Why A Centrally-Planned Heroin Addiction Never Has A Hollywood Ending

The market rally has assuredly been more powerful than Morgan Stanley had anticipated, defying the weak fundamentals. Many have said they don’t think fundamentals will matter for the rest of this year. We have seen earnings estimates for the S&P500 decline recently, with notable pre-releases from Intel, FedEx, and Burberry among others, a rash of weak recent economic data including ISM and the underlying inventory build, jobs, PPI, industrial production, and the beginning of softer consumption on the consumer side after a strong August. Yet, the S&P total return index is at an all-time high. People can’t envision a catalyst to make fundamentals matter, they can’t envision a catalyst for earnings to come down, and they still think the “tradable rally” from positioning and policy will last. It well may last for a while more, but the disconnect from fundamentals can’t last forever.

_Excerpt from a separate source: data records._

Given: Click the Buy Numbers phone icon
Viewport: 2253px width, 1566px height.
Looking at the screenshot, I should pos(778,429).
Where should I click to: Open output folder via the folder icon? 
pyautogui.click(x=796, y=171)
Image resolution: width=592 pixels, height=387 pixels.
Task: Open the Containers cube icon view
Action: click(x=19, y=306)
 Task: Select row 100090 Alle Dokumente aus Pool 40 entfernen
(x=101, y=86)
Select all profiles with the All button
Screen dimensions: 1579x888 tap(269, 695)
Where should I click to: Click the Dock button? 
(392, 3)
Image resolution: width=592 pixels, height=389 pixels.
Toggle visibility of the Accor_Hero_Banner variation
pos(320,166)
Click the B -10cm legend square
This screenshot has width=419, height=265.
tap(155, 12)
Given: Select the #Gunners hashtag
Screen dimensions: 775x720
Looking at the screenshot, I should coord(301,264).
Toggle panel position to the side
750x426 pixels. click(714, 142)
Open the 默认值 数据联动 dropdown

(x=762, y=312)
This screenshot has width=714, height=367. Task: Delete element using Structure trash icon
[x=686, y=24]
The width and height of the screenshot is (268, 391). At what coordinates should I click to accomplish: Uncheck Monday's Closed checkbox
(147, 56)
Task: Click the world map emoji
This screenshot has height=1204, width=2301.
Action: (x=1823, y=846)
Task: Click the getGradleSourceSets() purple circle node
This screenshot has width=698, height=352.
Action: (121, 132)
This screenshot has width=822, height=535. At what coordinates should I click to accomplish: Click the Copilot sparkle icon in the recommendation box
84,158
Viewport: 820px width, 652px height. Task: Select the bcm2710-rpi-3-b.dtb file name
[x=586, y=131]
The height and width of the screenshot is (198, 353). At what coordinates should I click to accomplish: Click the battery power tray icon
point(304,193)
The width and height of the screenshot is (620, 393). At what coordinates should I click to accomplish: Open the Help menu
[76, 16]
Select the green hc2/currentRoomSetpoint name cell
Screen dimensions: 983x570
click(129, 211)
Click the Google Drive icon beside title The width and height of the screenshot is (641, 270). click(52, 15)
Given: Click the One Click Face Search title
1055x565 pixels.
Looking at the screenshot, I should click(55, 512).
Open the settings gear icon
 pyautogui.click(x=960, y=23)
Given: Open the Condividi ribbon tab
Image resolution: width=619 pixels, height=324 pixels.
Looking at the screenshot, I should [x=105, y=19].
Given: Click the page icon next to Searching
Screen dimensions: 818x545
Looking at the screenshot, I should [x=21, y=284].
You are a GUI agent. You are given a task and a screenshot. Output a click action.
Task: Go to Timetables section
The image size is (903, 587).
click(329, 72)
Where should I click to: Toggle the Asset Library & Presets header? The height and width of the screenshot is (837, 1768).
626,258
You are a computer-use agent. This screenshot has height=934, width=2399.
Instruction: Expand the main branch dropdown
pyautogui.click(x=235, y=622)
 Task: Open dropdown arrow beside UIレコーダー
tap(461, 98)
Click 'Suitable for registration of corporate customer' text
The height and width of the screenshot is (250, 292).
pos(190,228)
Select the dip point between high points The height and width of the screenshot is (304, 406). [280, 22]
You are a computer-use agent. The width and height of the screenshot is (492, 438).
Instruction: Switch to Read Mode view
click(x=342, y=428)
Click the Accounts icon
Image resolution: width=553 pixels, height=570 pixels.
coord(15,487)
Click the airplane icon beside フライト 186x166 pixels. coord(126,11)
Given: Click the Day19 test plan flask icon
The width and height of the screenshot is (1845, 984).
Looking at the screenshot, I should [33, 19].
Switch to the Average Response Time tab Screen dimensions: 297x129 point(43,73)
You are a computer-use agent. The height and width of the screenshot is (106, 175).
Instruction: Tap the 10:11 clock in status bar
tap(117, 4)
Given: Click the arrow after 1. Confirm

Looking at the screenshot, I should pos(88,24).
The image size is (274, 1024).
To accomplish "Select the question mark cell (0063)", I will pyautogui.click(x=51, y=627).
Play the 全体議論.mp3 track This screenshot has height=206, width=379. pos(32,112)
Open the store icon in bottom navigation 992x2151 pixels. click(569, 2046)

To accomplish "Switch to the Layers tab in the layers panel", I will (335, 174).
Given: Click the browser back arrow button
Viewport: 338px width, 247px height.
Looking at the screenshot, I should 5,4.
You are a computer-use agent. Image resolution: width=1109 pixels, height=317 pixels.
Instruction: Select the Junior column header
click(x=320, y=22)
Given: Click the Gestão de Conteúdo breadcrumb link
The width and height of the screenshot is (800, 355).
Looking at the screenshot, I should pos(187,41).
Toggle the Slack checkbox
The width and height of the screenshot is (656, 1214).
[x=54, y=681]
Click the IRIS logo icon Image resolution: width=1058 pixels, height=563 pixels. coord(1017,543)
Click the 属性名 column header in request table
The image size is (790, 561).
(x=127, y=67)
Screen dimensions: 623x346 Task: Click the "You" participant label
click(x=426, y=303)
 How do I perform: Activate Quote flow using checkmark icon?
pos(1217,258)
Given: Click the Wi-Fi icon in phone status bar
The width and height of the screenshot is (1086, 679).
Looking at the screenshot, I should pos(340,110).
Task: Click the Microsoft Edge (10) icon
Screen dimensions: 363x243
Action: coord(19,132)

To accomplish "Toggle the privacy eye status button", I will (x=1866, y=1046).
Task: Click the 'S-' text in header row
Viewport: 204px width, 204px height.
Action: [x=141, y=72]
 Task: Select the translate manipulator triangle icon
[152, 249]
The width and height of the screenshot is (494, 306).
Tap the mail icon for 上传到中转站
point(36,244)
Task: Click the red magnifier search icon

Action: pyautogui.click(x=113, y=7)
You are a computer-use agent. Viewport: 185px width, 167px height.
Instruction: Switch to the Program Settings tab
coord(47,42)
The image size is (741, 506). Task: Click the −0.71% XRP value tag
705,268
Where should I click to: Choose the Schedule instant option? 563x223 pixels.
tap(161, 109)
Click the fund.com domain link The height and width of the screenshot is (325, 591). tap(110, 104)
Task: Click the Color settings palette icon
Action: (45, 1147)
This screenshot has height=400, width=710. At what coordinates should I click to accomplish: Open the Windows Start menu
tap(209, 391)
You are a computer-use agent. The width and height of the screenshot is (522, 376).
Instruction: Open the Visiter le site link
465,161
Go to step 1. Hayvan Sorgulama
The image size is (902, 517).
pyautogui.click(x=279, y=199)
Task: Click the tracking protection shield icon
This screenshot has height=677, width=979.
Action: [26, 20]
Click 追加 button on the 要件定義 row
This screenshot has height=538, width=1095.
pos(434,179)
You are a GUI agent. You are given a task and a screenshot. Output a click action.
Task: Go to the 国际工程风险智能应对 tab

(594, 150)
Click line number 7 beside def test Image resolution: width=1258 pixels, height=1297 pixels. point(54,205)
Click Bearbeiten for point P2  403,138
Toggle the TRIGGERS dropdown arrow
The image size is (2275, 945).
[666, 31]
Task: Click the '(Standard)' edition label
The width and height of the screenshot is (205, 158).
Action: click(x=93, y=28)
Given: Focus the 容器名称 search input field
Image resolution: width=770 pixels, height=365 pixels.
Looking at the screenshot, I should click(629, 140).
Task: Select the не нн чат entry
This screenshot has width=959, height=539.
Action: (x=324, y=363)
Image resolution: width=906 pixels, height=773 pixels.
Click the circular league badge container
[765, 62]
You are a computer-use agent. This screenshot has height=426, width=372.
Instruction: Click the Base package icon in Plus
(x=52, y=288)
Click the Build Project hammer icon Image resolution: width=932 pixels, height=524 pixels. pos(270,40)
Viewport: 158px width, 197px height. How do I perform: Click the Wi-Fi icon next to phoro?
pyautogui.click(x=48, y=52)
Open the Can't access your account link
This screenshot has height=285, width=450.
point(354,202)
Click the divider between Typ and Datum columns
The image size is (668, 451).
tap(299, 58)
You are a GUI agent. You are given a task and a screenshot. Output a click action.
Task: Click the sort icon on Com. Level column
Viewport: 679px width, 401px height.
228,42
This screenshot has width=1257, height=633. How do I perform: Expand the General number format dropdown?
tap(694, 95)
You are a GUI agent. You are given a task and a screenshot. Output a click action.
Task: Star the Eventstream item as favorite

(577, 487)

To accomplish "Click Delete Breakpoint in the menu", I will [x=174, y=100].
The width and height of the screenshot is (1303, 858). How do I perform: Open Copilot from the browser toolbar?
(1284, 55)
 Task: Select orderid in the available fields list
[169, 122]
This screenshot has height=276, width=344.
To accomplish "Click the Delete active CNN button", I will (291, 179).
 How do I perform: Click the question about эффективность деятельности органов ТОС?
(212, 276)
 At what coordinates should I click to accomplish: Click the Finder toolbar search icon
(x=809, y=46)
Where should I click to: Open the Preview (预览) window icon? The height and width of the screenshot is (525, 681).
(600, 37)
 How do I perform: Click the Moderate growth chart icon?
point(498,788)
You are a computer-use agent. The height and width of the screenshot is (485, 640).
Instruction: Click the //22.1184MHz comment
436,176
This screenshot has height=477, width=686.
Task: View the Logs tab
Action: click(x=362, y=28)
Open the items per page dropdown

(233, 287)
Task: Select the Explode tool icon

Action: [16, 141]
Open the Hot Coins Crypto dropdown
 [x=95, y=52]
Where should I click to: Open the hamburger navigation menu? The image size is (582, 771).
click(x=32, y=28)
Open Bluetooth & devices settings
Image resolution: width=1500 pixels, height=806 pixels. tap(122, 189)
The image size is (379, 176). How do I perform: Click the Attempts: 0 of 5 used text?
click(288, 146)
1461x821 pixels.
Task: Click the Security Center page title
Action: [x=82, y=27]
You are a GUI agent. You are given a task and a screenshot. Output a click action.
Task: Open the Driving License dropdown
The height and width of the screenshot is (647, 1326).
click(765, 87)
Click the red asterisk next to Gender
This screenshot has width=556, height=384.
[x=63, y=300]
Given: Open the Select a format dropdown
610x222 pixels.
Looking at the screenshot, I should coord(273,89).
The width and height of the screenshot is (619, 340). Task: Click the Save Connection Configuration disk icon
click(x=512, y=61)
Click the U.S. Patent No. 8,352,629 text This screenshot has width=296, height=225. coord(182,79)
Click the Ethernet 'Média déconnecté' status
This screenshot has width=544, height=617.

Via Morgan Stanley's Adam Parker: Behavioral Economics 101

Why were sales traders cheering a bad job report Friday before last? Because they were ready for another Pavlovian risk-on trade higher, and from all accounts they are getting what they wanted. We understand that, and we get that there can be a self-fulfilling prophecy, or “tradable” rally. We admit we were too dismissive of this mindset the past few weeks. We hope we learned the lesson for the future, but we’re not sure we’re that smart, so we will see. The question we try to ask ourselves when we walk in the office is, “Do we like stocks more today than we did a few weeks ago?” Every ounce of our experience says that we shouldn’t. Why? Because our view of earnings is not better, the consensus view of earnings is too high, and the market is materially higher than it was only a few weeks ago. Discipline says, no matter what the starting point, you should like things less now than you did then. We all know that the current “bad is good, good is good” mentality can’t persist. We all know that at some point, whether it is in a few days, weeks, or even months, the market will shift to a “bad is bad, and good is bad” psychology. It’s behavioral sciences 101. It always happens that way.

 

When will fundamentals matter again? We don’t know. Our guess is sometime between October earnings season and right after the US Presidential election. If not, our view that the market’s next double-digit move is down, not up, will be wrong by year-end, and we will have to moderate our stance or push out the timing of our expectations. We use a framework to establish our market view. The framework says earnings will be $99 for the S&P500, not the consensus view of $116. The framework also says that low and volatile earnings growth (S&P500 earnings grew roughly 0% quarter over quarter in the July quarter and are forecasted to decline both year-over-year and sequentially in the October quarter) and extreme interest rates are bad for multiples. Our conviction on our EPS outlook remains reasonably high today. Our conviction on the relevancy of the framework for market multiples over the next three months is clearly the issue at hand.

 

We don’t do heroin. We are sure the period of being high on heroin is “enjoyable.” Even one light beer is a mood enhancer for us. However, we try to see through to the other side of it and make a judgment that injecting heroin into our arms is not a good idea. What’s our point? We think the probability that we can end up in a benign interest rate environment goes down every time the Fed does more unconventional policy. That’s why it is called unconventional. We had thought that most investors would decide this “heroin” wasn’t worth it. We forgot about what it means to be an addict. We were wrong and clearly mis-calibrated the strike price of the Fed “put”. Maybe not ultimately wrong, and maybe not even by year-end, but for sure over the past few months we were wrong about the demand for this kind of artificial stimulus. We should have known when the economic data were clearly weaker and corporate profits plummeted during pre-release season in June and July that the market rally was about the promise of more unconventional policy. The central debate remains the same, though. Will equities continue to go higher simply because the specter of unlimited liquidity is there or will investors see through to the other side of the “high” and worry that we are going to be in an extreme interest rate environment for a while and that earnings growth will remain tepid? Often addicts know what they’re doing is wrong, but they do it anyway.

 

Manhattan is crowded. In our judgment, sentiment is decidedly bullish. Decidedly – both on the earnings outlook and the equity market. We know everyone likes to romanticize that they are a contrarian bull on an island by themselves, but trust us, that island is not vacant. It’s crowded. Like Manhattan crowded. (Actually, we just looked it up, and Manhattan, by density, is only the 13th most dense city on earth. Chennai, India is #1. This worldwide web thing is cool.) We have received several emails in the last week from investors with messages of the ilk that “we all know this will end in tears”, but for now, people are not at the rehab center.

People can’t envision a catalyst to make fundamentals matter, they can’t envision a catalyst for earnings to come down, and they still think the “tradable rally” from positioning and policy will last. It well may last for a while more, but the disconnect from fundamentals can’t last forever.